A federal task force Monday urged the Bush administration to back certain policy proposals to help combat identity theft, but critics say the recommendations will do little to curb the loss or needless collection of sensitive consumer data.

President Bush's Identity Theft Task Force, co-chaired by Attorney General Alberto Gonzales and Federal Trade Commission Chairman Deborah Platt Majoras, called for a review at the state and federal level of the use of Social Security numbers in consumer records. The panel also broadly supported national standards for requiring organizations to notify consumers if they experience a data breach or loss that jeopardizes personal or financial data. Thirty-five states have data breach disclosure laws. Lawmakers on Capitol Hill are drafting and circulating similar measures.
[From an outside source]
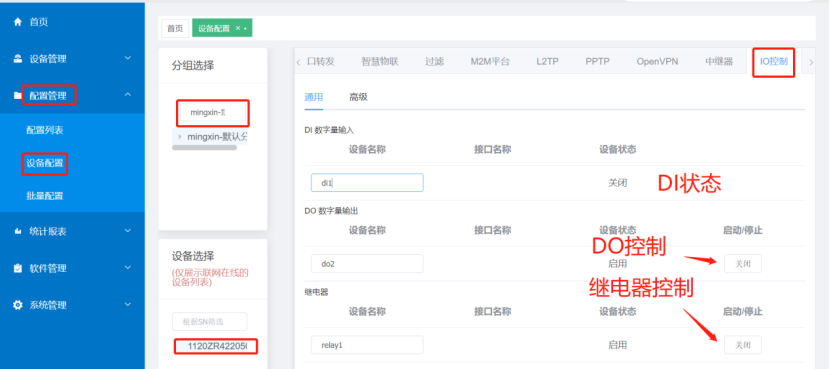Click the 设备管理 sidebar icon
"Identity thieves steal consumers' time, money and security, just as sure as they steal their identifying information, and they cost businesses enormous sums," Majoras said in a written statement. "The strategic plan submitted to the president provides a blueprint for increased federal prevention and protection."

Consumer groups were unimpressed with the group's suggestions, which also called for a broader sharing of victim data among state and local identity theft investigators, and amending existing criminal statutes to allow stricter punishment for identity thieves.

Marc Rotenberg of the Electronic Privacy Information Center said the task force's recommendations would create a framework for a weak national privacy law.

"It really seems like the focus of these recommendations is what to do about the crime of identity theft after it occurs, rather than creating a comprehensive approach that would minimize the risk of the crime itself," said Rotenberg, who is executive director the Washington-based policy group. "We really have to go after those practicing bad data practices with the same energy we're willing to use against those who commit identity theft.

The task force said a federal data breach notification law should supersede state laws, and require notification only when there is a significant risk of identity theft due to the loss or compromise of sensitive data. For example, if a victim's Social Security number or driver's license was stolen in tandem with identifying information like the victim's name and address. The panel also said such a law should not create or provide a right for identity theft victims to sue organizations that lose control over consumer data.

Ari Schwartz, deputy director at the Center for Democracy and Technology, noted that federal agencies already are required under a 1974 privacy law to limit the storage and use of Social Security numbers, but added that the Bush administration has failed to consistently enforce it.

"If [the White House] had any leadership on the broader privacy issues here, the recommendations in this report to the federal agencies on Social Security numbers would all be second nature," Schwartz said.

A Government Accountability Office report in 2003 warned that more leadership was needed from the White House on compliance with privacy law given the swiftly changing nature of electronic records and new data mining programs.

Jay Foley, co-founder of the Identity Theft Resource Center, said he was pleased to see the task force call for the creation of a national identity theft law enforcement center. The task group suggested a center should be designed to "allow law enforcement agencies to coordinate their efforts and information more efficiently and prosecute identity thieves more effectively."

"We see so many cases where the identity thief is operating out of one state and his victims are scattered over 16 cities across the country," Foley said. "There desperately needs to be more clarity on who should take the lead in investigating these types of cases, and a cohesive program to tie all these victim records together into a single case file."